(Data extracted from a collection)
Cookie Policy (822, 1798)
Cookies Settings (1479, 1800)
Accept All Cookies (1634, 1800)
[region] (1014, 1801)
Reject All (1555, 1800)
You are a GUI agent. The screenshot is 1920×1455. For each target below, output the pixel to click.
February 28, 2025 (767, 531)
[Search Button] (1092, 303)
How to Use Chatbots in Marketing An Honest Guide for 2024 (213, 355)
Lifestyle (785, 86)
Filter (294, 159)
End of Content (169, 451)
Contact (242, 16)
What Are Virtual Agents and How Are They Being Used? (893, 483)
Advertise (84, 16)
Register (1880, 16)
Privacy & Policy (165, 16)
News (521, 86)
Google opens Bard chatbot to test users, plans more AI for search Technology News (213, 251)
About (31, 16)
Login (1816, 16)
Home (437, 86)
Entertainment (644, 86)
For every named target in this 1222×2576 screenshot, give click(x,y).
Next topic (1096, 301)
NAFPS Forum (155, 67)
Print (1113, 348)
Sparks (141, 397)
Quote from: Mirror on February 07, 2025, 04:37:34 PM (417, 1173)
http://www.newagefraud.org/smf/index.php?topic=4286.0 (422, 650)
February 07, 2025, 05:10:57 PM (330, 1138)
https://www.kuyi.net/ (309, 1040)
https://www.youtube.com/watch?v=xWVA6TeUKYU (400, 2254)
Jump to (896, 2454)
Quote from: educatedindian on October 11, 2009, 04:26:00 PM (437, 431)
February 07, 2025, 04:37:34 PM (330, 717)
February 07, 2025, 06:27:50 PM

**WHAT TO DO**
Return the lines above, from the one containing "[region] (1014, 1801)" to the end, exactly as they stand.

**REPLY TO THE EXERCISE**
[region] (1014, 1801)
Reject All (1555, 1800)
You are a GUI agent. The screenshot is 1920×1455. For each target below, output the pixel to click.
February 28, 2025 (767, 531)
[Search Button] (1092, 303)
How to Use Chatbots in Marketing An Honest Guide for 2024 (213, 355)
Lifestyle (785, 86)
Filter (294, 159)
End of Content (169, 451)
Contact (242, 16)
What Are Virtual Agents and How Are They Being Used? (893, 483)
Advertise (84, 16)
Register (1880, 16)
Privacy & Policy (165, 16)
News (521, 86)
Google opens Bard chatbot to test users, plans more AI for search Technology News (213, 251)
About (31, 16)
Login (1816, 16)
Home (437, 86)
Entertainment (644, 86)
For every named target in this 1222×2576 screenshot, give click(x,y).
Next topic (1096, 301)
NAFPS Forum (155, 67)
Print (1113, 348)
Sparks (141, 397)
Quote from: Mirror on February 07, 2025, 04:37:34 PM (417, 1173)
http://www.newagefraud.org/smf/index.php?topic=4286.0 (422, 650)
February 07, 2025, 05:10:57 PM (330, 1138)
https://www.kuyi.net/ (309, 1040)
https://www.youtube.com/watch?v=xWVA6TeUKYU (400, 2254)
Jump to (896, 2454)
Quote from: educatedindian on October 11, 2009, 04:26:00 PM (437, 431)
February 07, 2025, 04:37:34 PM (330, 717)
February 07, 2025, 06:27:50 PM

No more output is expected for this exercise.